--- SELECTED EXCERPT ---

# # #

Stream Windowing Performance Analysis: Concord and Spark Streaming
One question we get asked often is “How does Concord compare to [name your stream processing framework here]”? It came up recently when we were talking about real-time alerting with a Principal Architect at a major CDN and a cloud services provider. Our conversation is what prompted us to write this post.
Benchmarking stream processor performance isn’t as straightforward as it might seem, and could leave a lot of questions at the end. The purpose of this post is to introduce the topic of performance benchmarking and compare Concord to Apache Spark Streaming at a high level for windowing computations. In future posts, we’ll take a deeper look at other traits of both systems in order to make direct comparisons between their common features.
When you’re operating at the scale of a major CDN, delivering several trillion internet interactions daily, it’s critical to detect any anomalies in real-time and resolve any issues as soon as they happen. For stream processing use cases like real-time detection of fraudulent behavior and real-time alerting, it’s key that data is evaluated quickly and continuously over multiple time ranges. So in this blog post, we’ll primarily look at the performance of sliding windowing operations - tumbling window, and overlapping window computations.
To evaluate Concord and Spark Streaming on performance, we focused on three characteristics: latency, throughput, and predictability. High throughput and low latency are important for real-time use cases, but predictability of the system at scale is also very important for capacity planning and when you need to meet a high SLA.

# # #

--- RECORDED DATA ---

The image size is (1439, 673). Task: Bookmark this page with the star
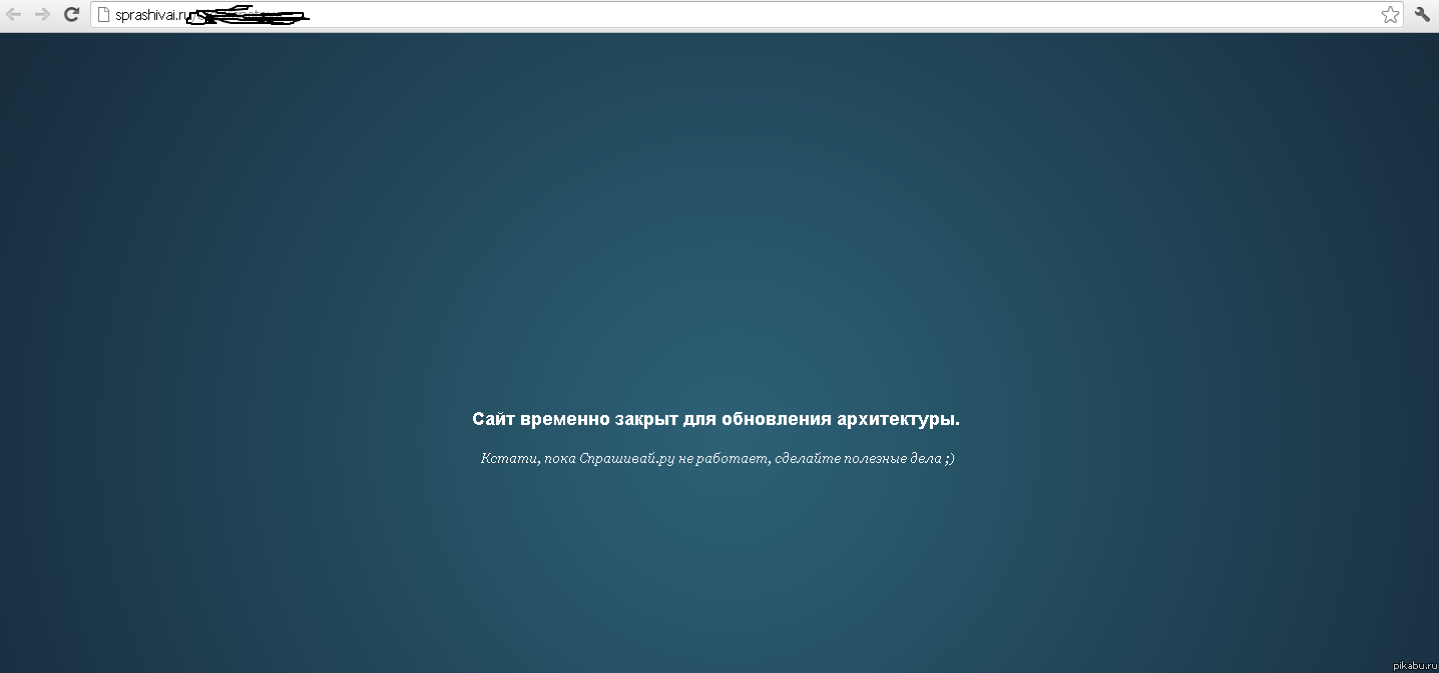(1390, 14)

# # #

--- EXERCISE INSTRUCTIONS ---
(a) Answer these questions using the post on stream windowing performance:
(i) Which system is Concord compared with?
(ii) What three characteristics were used to evaluate the two systems?
(iii) What kind of operations does the post mainly examine?
(b) Summarize the post on stream windowing performance in two sentences.
(c) Set down, word for word, the passage of the post on stream windowing performance that opens with the words containing "To evaluate Concord" and closes with "a high SLA.".

--- RESULTS FOR THE EXERCISE ---
(a)
(i) Apache Spark Streaming.
(ii) Latency, throughput, and predictability.
(iii) Sliding windowing operations, namely tumbling window and overlapping window computations.

(b) The post introduces stream processor performance benchmarking and compares Concord with Apache Spark Streaming at a high level, focusing on sliding windowing operations such as tumbling and overlapping windows, which matter for uses like real-time fraud detection and alerting. The two systems are evaluated on latency, throughput, and predictability, the last of which is important for capacity planning and for meeting a high SLA.

(c)
To evaluate Concord and Spark Streaming on performance, we focused on three characteristics: latency, throughput, and predictability. High throughput and low latency are important for real-time use cases, but predictability of the system at scale is also very important for capacity planning and when you need to meet a high SLA.